Der Hinweis "Du wirst dir was ausdenken müssen", den unsere außerirdische Begleiterin vor dem Kampf vom Stapel lässt, klingt für unsere irgendwann völlig genervten Ohren jedenfalls sehr danach. Einen ähnlich offensichtlichen Hebel wie in den Bosskämpfen zuvor haben wir bis zuletzt nicht finden können. Das Spiel soll eine Herausforderung sein, das verschweigen die Entwickler keineswegs. Wenn die nach dem tollen Start aber irgendwann nur noch darin liegt, dem Impuls zu widerstehen, es zu deinstallieren, dann läuft was falsch.

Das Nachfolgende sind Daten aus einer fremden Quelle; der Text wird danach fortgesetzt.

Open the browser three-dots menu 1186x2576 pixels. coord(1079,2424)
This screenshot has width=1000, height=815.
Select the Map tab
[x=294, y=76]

Über alle anderen "Probleme" könnten wir sogar hinwegsehen. Die bis auf wenige Ausnahmen einigermaßen langweilige Spielwelt, die ohnehin eher zweckmäßige Grafik. Dass wir Erfahrungspunkte nicht für getötete Gegner, sondern über wirklich kolossal lustlos benannte "Wissenswürfel" bekommen, die wir in der Spielwelt finden (an denen man also auch vorbeilaufen kann). Und so manches Rätsel, bei dem wir scheinbar nur zwei gleiche Symbole verbinden müssen. Jaha, denkste! Weil das nicht klappte, versuchten wir irgendwann wahllos andere Kombinationen, und eine war, warum auch immer, die richtige.
Dazu kommt: Die Story verschweigt oder vergisst gern mal wichtige Details. Warum zum Beispiel spricht unsere Alien-Begleiterin erst nur in ätherischen Windhauch-Tönen mit uns (die von den Untertiteln übersetzt werden), später aber plötzlich in unserer Sprache? Haben wir irgendwann einen Kommunikator gefunden und es nicht mitbekommen? Sind wir irgendwie auserwählt? Details, man! They are important!
Fazit
Dass "Scars Above" keine Blockbuster-Produktion werden würde, war mit Blick auf das kleine Studio klar. Trotzdem hat es gute Ansätze: Die Kämpfe machen größtenteils Spaß und sind für ein Soulslike wirklich fair. Die Story beginnt spannend, auch wenn es manchmal etwas Leerlauf gibt. Und die Art, wie das Spiel jede neue Mechanik einführt, ist immer verständlich.
Blöd, wenn dann selbst im "Story" genannten Anfänger-Schwierigkeitsgrad ein Bosskampf zum unüberwindbaren Hindernis wird. Klar, ein Spiel darf und muss uns Hürden zum Überwinden aufstellen. Wenn es aber nicht wenigstens logisch erklärt, wie das gehen soll, dann hat das nichts mehr mit dem Souls-Genre zu tun. Dann ist das einfach ein schlechtes Game-Design. Auch für 40 Euro.
Dabei würden wir ja nach dem Kampf weiterspielen, das Spiel hat uns wirklich überzeugt! Aber vielleicht gilt in unserem Fall auch einfach die Fishermans-Friend-Weisheit: "Sind sie zu stark, bist du zu schwach."
Scars Above ist erhältlich für PC, PS4/PS5 und Xbox One/Series, freigegeben ab 16 Jahren und kostet rund 40 Euro.